═══ Material provided

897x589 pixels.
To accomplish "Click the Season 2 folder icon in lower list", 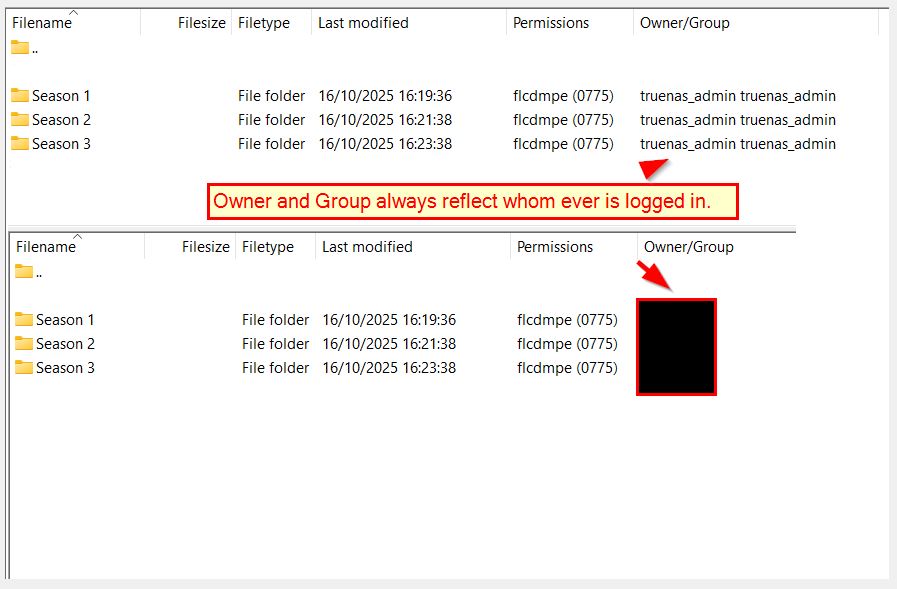I will 24,344.
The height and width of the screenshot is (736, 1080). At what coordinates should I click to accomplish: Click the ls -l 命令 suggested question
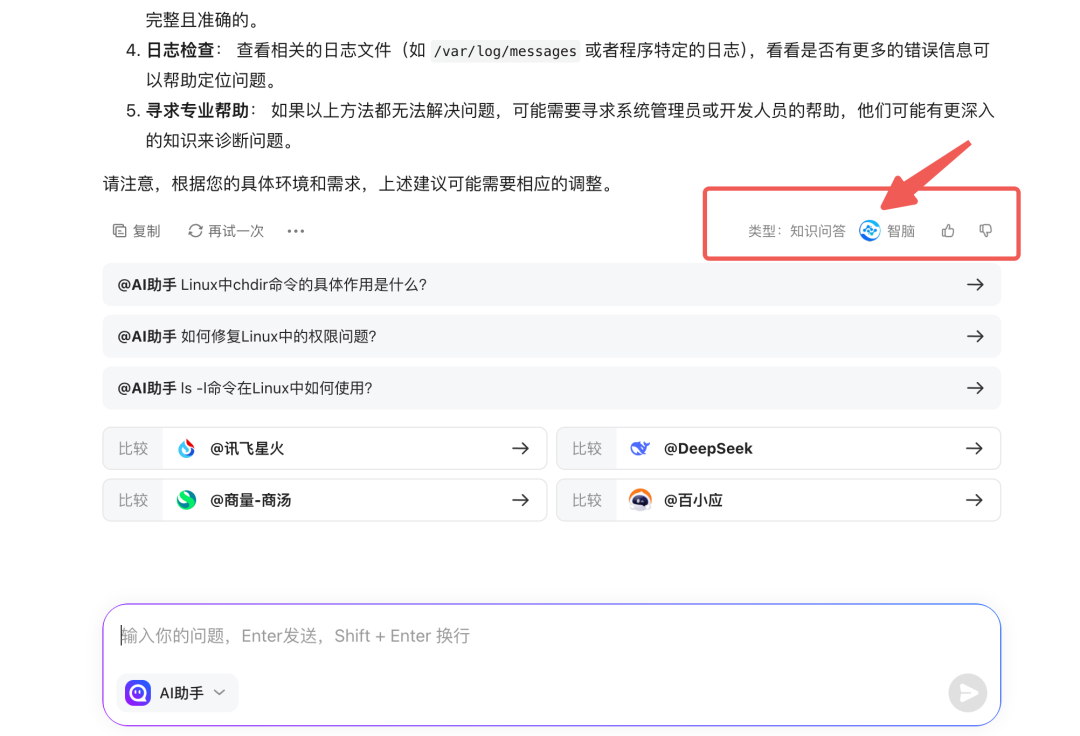click(x=550, y=388)
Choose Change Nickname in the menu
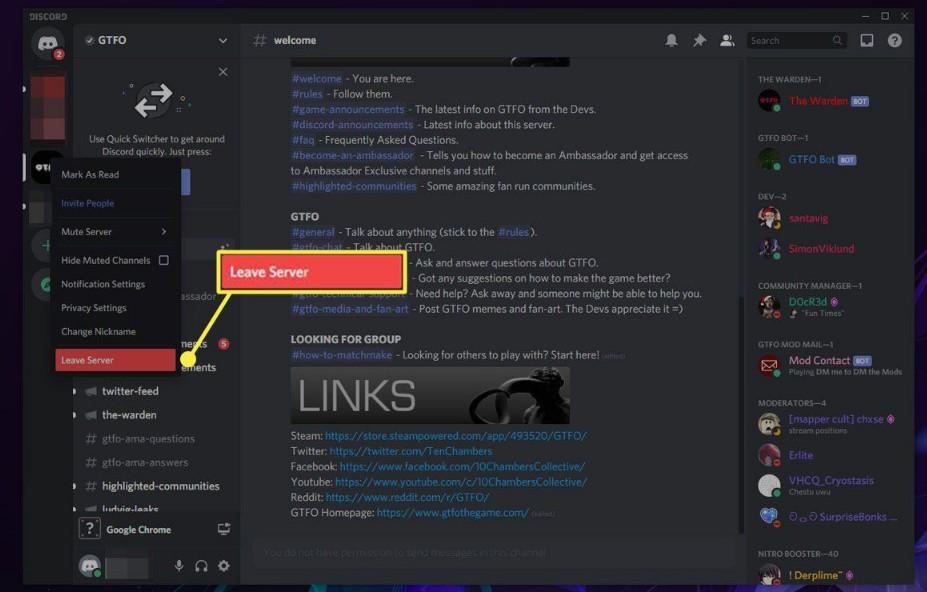927x592 pixels. pyautogui.click(x=113, y=331)
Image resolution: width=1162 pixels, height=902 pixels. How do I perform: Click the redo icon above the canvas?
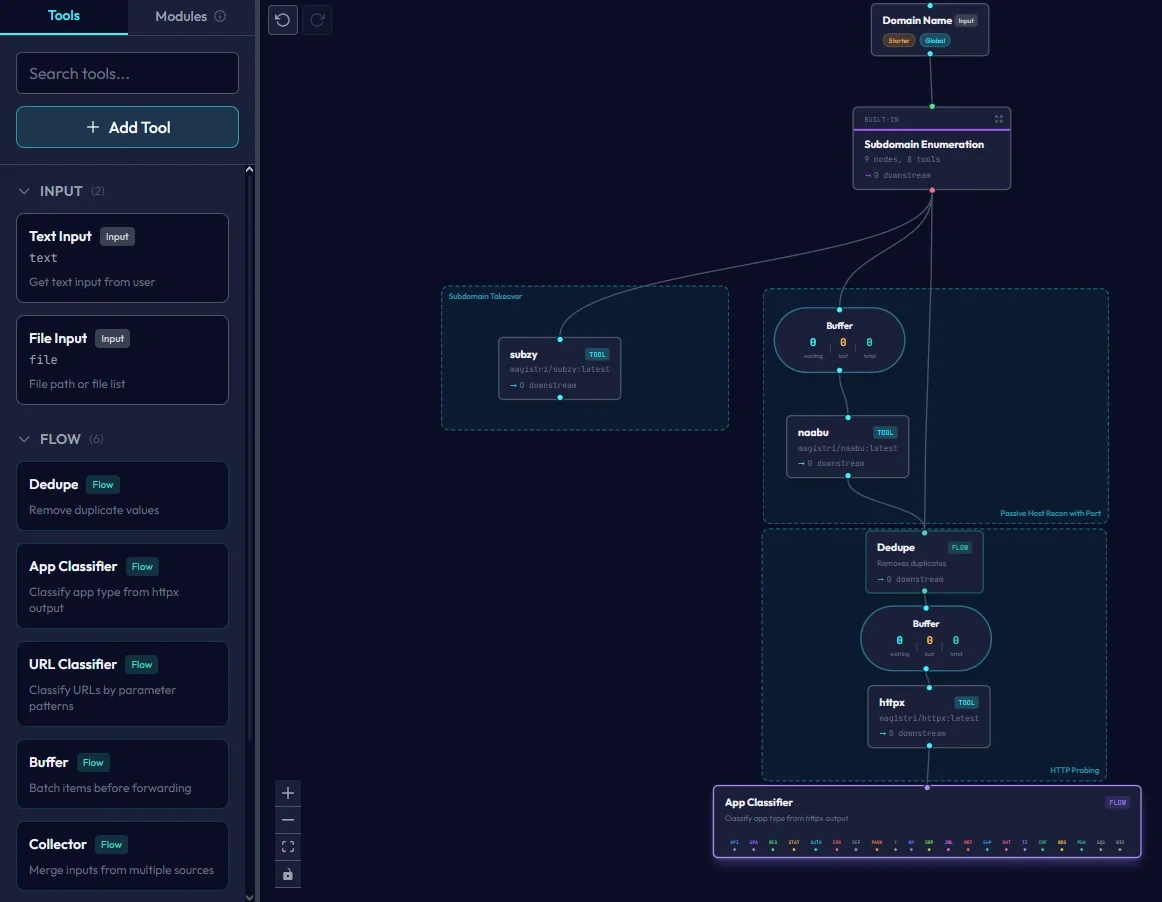tap(317, 20)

══════

## Required action
Leaving out every picture, transcribe exactly the lines from the line that contains "The height and" through the final line of the entries above.

## Answer to the exercise
The height and width of the screenshot is (736, 1080). At what coordinates should I click to accomplish: Click the ls -l 命令 suggested question
click(x=550, y=388)
Choose Change Nickname in the menu
927x592 pixels. pyautogui.click(x=113, y=331)
Image resolution: width=1162 pixels, height=902 pixels. How do I perform: Click the redo icon above the canvas?
tap(317, 20)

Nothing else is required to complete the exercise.